● Arbeitsauftrag A: Fassen Sie den Absatz des Textes über die Basler Förderklassen, der mit „Basel-Stadt war ein Pionierkanton“ beginnt, als kurze Liste mit seinen wichtigsten Fakten zusammen.
● Arbeitsauftrag B: Setzen Sie bitte den Text über die Basler Förderklassen im Anschluss an seinen letzten Satz fort.

● Lesetext:
※ ※ ※
Basel-Stadt war ein Pionierkanton beim integrativen Schulunterricht. Doch nun haben viele Lehrerinnen und Lehrer genug und wollen zurück zum alten System mit den Förderklassen – zumindest teilweise. Verhaltensauffällige Kinder sollen künftig wieder in gesonderten Klassen unterrichtet werden können. Dies verlangt der Berufsverband der Basler Lehrerinnen und Lehrer, die Freiwillige Schulsynode Basel-Stadt (FSS). Erreichen will die FSS das Ziel mit einer Volksinitiative, die vor ein paar Tagen lanciert wurde.
Bemerkenswert: Die Wiedereinführung der Förderklassen würde auch von Lehrpersonen befürwortet, die bislang klar hinter dem System der integrativen Schule gestanden sind, sagt Marianne Schwegler, Vizepräsidentin der FSS.
※ ※ ※
● Aufgeführte Einträge:
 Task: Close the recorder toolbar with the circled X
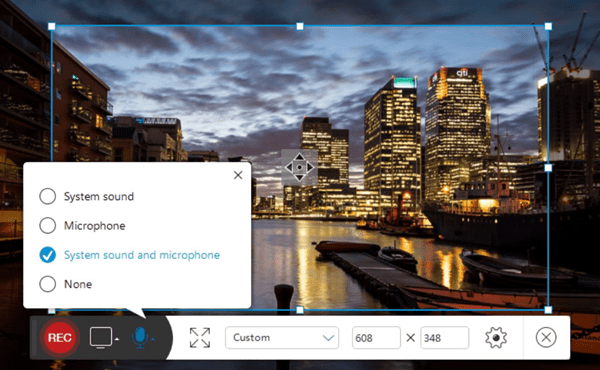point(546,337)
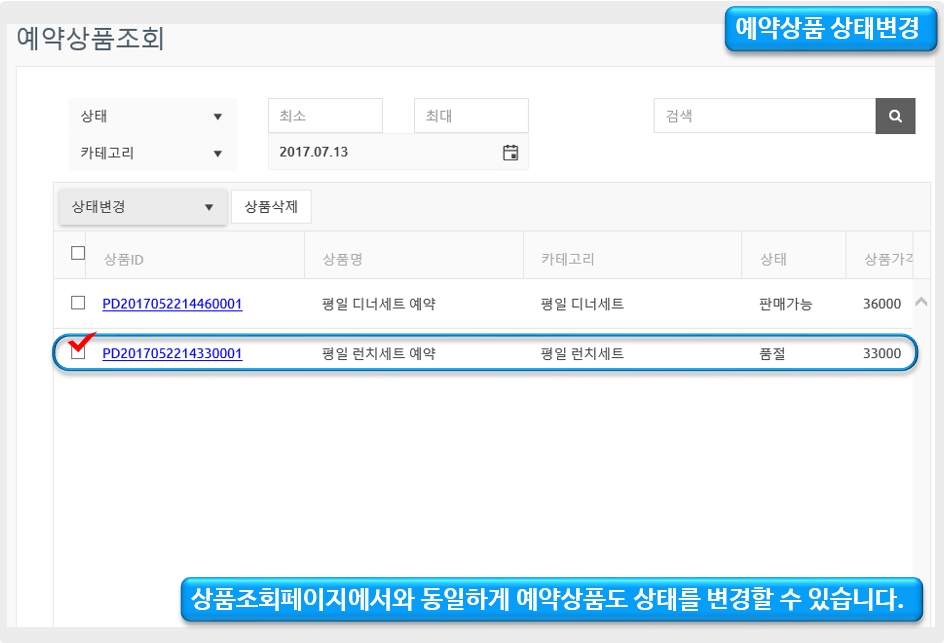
※ ※ ※
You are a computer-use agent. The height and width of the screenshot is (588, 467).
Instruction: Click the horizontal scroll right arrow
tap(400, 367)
※ ※ ※
● Schriftliche Antwort A:
- Basel-Stadt war Vorreiter beim integrativen Schulunterricht.
- Viele Lehrerinnen und Lehrer wollen nun zumindest teilweise zum alten System mit Förderklassen zurück.
- Verhaltensauffällige Kinder sollen wieder in gesonderten Klassen unterrichtet werden können.
- Das fordert die Freiwillige Schulsynode Basel-Stadt (FSS), der Berufsverband der Basler Lehrpersonen.
- Dazu hat die FSS vor ein paar Tagen eine Volksinitiative lanciert.

● Schriftliche Antwort B:
Zu anstrengend
Grund für den Sinneswandel der Lehrpersonen sei die permanent hohe Belastung, die von verhaltensauffälligen Schülerinnen und Schüler ausgeht. Diese wirke sich auf ganze Klasse aus, vor allem auch auf die betroffene Lehrperson aus: «Immer mehr Lehrpersonen kommen an ihre Grenzen. Das macht uns Sorgen und wir sind überzeugt, dass wenn man jetzt nicht handelt, dies negative Auswirkungen auf die Gesundheit der Lehrerinnen und Lehrer hat.»
Wir sind überzeugt, dass wenn man jetzt nicht handelt, dies negative Auswirkungen auf die Gesundheit der Lehrerinnen und Lehrer hat.
70 Prozent der Lehrpersonen hätten sich in einer Umfrage der FSS für einen Ausbau des separativen Unterrichts ausgesprochen, dass also Schüler, die den Unterricht wiederholt stören, in Sonderklassen unterrichtet werden sollen.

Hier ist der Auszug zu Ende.